Data extract section start
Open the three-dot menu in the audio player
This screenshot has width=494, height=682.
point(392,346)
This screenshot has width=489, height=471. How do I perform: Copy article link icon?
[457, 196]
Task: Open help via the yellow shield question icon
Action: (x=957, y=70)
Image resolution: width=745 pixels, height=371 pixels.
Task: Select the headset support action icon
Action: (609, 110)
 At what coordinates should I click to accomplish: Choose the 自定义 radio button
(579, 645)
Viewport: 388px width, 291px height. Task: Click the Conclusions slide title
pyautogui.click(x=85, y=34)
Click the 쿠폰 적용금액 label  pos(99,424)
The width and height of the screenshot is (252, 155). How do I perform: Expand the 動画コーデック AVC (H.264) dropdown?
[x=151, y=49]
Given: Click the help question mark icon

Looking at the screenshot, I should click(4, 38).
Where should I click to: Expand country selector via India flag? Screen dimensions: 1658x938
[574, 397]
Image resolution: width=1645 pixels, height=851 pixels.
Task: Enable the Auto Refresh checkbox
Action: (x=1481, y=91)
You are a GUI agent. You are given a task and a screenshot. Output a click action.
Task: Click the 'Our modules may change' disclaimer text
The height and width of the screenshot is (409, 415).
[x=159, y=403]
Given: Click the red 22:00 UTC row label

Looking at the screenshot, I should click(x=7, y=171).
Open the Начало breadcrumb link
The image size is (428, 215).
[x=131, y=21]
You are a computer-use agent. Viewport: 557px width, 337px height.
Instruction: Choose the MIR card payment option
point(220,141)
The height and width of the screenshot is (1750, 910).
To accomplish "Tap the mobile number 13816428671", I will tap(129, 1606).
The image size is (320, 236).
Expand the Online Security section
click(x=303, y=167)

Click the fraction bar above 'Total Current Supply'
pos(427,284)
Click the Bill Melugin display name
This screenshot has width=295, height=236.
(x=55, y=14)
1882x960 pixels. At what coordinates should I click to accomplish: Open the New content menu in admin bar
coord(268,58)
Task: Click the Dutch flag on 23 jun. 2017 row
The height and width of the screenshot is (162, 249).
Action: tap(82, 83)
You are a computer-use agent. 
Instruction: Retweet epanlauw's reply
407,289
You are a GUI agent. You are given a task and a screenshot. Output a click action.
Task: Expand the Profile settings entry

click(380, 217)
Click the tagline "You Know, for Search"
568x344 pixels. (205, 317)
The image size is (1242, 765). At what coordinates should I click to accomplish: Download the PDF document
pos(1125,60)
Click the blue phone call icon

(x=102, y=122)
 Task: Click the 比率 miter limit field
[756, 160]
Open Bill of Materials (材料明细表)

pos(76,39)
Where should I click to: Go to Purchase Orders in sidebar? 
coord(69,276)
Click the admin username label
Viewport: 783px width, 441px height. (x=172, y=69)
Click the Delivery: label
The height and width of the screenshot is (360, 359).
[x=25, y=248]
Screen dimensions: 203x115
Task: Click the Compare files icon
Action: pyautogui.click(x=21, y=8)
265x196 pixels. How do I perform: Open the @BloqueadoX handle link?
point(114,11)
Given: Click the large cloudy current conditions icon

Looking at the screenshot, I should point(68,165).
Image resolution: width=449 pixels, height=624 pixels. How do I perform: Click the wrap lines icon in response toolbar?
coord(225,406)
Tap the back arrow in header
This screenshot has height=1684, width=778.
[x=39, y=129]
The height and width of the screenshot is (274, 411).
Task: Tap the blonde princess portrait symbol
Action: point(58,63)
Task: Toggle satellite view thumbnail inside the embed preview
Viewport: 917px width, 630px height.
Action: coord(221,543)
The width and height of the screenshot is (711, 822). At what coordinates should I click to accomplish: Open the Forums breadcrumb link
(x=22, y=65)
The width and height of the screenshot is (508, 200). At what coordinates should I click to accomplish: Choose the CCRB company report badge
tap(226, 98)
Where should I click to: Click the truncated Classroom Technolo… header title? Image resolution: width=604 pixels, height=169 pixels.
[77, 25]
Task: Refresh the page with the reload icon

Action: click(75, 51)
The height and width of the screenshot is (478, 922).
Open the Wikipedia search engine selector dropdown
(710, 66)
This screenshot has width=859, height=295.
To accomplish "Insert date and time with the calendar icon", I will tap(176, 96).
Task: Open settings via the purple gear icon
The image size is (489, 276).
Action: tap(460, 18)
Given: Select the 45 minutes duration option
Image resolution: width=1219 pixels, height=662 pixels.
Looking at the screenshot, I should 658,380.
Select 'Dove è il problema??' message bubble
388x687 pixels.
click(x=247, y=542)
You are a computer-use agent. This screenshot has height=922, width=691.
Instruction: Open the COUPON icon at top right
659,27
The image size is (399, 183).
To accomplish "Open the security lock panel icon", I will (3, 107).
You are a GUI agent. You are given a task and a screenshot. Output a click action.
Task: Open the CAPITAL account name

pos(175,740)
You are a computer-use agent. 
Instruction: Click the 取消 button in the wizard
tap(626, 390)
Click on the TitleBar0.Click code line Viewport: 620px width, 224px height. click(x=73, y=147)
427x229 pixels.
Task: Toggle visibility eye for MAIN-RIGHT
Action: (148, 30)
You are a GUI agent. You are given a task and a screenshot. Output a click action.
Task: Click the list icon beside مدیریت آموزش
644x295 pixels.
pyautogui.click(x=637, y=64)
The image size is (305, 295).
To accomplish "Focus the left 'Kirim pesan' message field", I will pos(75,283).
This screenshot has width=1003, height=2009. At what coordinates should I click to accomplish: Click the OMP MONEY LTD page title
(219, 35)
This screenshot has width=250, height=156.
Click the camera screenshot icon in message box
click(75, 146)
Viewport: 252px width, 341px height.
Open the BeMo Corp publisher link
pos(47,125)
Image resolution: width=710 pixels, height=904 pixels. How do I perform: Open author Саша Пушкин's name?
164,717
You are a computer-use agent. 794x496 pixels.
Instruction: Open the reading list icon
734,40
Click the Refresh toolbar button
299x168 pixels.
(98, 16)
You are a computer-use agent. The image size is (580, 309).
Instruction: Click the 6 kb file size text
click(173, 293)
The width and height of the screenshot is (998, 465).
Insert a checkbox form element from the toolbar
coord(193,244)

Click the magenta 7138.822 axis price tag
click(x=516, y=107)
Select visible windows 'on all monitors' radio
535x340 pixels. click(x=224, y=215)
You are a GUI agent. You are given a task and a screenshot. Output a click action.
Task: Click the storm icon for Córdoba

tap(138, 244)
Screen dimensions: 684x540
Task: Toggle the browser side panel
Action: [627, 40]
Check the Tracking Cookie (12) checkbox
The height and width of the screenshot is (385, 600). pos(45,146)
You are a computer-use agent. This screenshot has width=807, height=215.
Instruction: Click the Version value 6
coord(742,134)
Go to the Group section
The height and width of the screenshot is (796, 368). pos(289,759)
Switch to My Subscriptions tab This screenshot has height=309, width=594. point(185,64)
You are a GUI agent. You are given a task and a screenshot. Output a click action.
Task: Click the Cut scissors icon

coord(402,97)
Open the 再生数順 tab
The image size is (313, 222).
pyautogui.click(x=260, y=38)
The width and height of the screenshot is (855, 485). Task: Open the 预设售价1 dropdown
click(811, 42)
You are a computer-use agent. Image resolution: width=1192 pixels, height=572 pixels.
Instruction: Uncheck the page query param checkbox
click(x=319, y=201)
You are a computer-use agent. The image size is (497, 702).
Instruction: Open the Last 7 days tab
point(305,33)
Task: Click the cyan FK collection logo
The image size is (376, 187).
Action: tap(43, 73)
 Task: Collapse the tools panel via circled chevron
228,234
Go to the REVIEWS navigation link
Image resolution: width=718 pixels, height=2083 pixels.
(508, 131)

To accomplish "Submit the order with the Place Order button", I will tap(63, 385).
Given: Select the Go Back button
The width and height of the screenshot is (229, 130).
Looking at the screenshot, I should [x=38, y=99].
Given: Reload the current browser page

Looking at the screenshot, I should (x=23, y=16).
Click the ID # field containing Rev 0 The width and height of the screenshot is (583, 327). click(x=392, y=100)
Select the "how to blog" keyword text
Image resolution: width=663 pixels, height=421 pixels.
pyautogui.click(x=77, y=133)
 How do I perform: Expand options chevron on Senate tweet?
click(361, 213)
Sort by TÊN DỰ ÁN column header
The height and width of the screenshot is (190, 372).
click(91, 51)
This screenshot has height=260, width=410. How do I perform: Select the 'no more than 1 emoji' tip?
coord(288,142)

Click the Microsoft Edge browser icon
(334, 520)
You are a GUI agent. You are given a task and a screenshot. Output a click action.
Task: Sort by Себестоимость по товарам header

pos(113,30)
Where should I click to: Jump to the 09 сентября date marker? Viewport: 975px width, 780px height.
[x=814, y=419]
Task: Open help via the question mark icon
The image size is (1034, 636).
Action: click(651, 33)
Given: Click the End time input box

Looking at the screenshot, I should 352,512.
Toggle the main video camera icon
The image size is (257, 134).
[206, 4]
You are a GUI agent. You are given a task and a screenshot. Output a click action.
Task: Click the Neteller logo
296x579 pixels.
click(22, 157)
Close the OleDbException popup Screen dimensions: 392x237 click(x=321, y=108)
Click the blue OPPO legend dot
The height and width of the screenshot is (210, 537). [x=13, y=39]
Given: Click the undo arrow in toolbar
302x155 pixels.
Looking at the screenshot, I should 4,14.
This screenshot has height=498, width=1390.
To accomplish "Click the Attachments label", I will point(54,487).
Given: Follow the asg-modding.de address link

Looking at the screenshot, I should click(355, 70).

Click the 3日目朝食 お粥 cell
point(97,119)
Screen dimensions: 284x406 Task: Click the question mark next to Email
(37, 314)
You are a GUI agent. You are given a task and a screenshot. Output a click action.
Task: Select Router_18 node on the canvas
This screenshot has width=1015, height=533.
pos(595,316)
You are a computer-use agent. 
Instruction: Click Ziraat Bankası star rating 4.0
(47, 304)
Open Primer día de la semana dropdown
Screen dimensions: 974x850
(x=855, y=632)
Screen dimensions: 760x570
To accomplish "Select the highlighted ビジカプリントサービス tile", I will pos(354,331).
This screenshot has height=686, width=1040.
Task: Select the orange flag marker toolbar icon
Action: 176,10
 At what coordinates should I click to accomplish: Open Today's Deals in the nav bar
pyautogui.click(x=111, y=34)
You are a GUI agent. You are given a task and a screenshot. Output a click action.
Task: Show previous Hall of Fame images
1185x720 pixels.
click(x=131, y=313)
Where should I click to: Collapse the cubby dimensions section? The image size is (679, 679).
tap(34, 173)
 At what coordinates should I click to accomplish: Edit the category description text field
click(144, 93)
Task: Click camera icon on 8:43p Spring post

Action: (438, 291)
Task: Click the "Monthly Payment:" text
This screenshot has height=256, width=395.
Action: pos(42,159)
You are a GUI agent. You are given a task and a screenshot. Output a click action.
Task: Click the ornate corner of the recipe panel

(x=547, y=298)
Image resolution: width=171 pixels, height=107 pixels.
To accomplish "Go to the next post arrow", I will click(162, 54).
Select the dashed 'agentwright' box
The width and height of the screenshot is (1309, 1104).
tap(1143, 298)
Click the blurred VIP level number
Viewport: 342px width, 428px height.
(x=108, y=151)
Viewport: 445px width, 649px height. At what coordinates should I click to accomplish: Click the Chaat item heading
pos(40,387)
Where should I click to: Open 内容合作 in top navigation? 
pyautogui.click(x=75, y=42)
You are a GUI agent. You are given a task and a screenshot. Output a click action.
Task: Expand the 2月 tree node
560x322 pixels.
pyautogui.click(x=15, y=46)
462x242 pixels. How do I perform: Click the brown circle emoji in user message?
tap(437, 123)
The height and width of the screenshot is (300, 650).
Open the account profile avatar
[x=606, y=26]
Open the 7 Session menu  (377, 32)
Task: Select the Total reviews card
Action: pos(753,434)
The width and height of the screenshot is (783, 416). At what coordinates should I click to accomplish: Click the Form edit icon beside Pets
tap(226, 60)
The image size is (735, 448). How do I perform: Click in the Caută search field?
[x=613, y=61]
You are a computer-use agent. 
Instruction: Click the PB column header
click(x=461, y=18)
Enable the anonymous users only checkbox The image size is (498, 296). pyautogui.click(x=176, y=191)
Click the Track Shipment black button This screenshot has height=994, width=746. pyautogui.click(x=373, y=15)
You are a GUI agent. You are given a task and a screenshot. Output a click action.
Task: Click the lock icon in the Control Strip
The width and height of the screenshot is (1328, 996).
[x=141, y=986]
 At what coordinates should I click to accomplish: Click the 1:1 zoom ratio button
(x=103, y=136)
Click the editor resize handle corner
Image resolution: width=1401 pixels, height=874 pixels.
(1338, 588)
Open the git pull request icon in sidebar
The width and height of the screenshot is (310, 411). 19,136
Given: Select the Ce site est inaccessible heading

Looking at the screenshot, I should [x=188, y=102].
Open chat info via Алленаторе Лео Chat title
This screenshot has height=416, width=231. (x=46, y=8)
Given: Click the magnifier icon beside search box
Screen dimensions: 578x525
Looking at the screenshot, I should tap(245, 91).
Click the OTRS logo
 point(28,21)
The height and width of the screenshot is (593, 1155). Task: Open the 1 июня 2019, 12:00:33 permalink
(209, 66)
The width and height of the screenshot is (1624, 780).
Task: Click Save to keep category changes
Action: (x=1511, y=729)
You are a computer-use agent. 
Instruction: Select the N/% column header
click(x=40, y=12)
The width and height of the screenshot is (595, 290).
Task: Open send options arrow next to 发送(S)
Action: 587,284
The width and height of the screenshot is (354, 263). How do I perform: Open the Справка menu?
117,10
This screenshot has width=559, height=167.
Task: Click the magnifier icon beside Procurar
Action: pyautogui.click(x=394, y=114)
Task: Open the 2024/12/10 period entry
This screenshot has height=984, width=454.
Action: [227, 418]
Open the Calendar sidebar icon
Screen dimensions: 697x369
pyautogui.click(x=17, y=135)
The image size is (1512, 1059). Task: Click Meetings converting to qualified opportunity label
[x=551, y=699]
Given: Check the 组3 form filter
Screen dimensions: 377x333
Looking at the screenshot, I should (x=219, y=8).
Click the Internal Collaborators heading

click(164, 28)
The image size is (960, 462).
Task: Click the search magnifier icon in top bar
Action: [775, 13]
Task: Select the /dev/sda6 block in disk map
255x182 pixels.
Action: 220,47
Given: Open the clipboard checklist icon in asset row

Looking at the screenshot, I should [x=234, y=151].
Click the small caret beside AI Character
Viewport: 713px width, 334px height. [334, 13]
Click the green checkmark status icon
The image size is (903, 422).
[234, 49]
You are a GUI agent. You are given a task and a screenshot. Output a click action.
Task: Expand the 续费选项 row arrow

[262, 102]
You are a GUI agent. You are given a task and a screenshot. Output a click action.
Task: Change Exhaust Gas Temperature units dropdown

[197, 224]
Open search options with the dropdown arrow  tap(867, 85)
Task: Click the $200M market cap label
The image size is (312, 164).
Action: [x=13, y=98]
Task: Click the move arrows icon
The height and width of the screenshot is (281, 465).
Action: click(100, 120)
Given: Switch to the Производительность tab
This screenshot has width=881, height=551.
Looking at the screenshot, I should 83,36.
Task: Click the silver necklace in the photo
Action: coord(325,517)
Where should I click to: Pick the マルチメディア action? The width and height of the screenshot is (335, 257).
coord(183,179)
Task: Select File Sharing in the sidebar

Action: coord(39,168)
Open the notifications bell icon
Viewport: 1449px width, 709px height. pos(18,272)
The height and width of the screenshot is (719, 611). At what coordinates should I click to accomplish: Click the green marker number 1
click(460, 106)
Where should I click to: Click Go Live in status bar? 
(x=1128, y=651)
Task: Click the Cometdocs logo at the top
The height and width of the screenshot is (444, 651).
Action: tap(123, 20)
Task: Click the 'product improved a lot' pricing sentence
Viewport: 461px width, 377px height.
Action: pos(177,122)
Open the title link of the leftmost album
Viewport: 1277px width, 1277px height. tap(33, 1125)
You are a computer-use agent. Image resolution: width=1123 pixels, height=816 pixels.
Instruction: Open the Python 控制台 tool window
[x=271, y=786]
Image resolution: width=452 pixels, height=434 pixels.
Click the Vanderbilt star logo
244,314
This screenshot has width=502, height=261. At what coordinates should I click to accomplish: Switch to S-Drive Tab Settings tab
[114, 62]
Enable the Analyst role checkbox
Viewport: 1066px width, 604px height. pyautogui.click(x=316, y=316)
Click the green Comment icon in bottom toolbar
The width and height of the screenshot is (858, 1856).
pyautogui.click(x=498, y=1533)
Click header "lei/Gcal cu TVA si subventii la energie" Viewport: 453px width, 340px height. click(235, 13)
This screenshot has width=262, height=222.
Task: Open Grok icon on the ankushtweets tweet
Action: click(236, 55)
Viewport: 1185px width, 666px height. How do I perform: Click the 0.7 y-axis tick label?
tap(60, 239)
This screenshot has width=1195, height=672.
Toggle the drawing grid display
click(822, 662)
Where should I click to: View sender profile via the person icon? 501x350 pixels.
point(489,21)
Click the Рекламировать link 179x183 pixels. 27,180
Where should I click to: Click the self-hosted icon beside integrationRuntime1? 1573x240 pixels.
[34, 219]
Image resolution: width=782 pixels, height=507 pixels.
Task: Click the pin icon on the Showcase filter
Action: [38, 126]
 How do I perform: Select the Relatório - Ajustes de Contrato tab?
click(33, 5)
Data extract section end
Task item: Reproduce every line from the preceding data in which the word "node" can be found.

Answer box:
Task: Select Router_18 node on the canvas
Task: Expand the 2月 tree node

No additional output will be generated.